No había sido la primera cara que vi al nacer, pero sí era el rostro que siempre me miraba. Cada día, más aún cada noche, los ojos de quien me dio la vida han permanecido atentos a cualquier eventualidad, a cualquier adversidad que amenazara mi felicidad. En esos momentos de desesperación fue la mejor enfermera, amiga y cómplice que se pueda desear. Pero no solo en esa ocasión y sin que jamás perdiera fuerzas de flaqueza, por eso reivindico que este primer domingo de mayo no debería ser el único día de la madre.

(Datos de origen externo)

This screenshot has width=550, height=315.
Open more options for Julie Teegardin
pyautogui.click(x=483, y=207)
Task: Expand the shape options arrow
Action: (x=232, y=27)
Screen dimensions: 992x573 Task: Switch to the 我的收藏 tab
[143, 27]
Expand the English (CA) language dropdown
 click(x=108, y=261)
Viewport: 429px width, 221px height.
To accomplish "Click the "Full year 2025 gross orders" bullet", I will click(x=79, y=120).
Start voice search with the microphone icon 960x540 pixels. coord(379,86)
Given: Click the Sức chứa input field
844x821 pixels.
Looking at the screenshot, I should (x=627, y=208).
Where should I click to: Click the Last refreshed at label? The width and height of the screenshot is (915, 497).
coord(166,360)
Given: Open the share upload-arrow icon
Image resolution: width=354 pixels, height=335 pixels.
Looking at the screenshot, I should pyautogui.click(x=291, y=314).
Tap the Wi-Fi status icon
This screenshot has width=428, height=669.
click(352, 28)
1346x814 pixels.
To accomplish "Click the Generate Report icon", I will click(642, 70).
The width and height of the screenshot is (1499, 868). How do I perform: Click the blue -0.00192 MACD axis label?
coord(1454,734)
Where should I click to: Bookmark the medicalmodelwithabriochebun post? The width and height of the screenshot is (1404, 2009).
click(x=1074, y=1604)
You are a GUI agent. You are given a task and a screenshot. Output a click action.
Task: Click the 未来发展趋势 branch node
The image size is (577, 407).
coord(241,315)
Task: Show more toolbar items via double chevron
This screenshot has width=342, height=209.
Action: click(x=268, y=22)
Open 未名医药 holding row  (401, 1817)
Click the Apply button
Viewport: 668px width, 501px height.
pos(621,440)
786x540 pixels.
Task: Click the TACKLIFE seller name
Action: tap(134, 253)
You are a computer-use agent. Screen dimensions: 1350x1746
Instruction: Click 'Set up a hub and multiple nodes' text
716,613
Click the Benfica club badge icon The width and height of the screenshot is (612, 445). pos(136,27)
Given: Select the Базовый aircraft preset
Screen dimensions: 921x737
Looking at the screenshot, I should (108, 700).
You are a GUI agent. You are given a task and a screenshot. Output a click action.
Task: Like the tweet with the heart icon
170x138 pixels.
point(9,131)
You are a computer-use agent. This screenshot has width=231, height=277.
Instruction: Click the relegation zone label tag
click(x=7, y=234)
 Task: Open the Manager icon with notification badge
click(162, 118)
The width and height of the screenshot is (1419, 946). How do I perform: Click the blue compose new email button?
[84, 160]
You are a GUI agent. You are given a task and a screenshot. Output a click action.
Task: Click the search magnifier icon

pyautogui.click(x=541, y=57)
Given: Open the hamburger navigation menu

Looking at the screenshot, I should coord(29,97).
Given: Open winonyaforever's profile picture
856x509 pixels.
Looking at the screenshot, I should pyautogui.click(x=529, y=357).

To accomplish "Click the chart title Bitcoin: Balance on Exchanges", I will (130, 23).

Con el trascurso de los años, el peso de las canas ha encorvado su espalda y deteriorado su vitalidad, pero no atenuó su capacidad de amar, con el más altruista de los sentimientos. Un afecto tan poderoso que resulta difícil de soportar, pero que no hace falta esperar a perderlo para valorarlo en su justa medida. Por eso me atrevo a sugerir que no esperes a que llegue el día marcado en el calendario, ni despejes tu conciencia solo con un presente envuelto por un lazo.

Hoy, mañana y cada fecha del calendario debe ser el día de la única persona que no utiliza la primera persona del singular cuando está a tu lado y que ha renunciado a casi todo por ti. Por eso devuélvele siempre una sonrisa comprensiva cuando te desespere y un cálido beso cuando no comparta tus prioridades. Ella lo merece y tú te sentirás bien.

Desde esta columna prometo cundir con el ejemplo a diario y reconocerle a ella, madre mía, cuánto ha hecho por mí.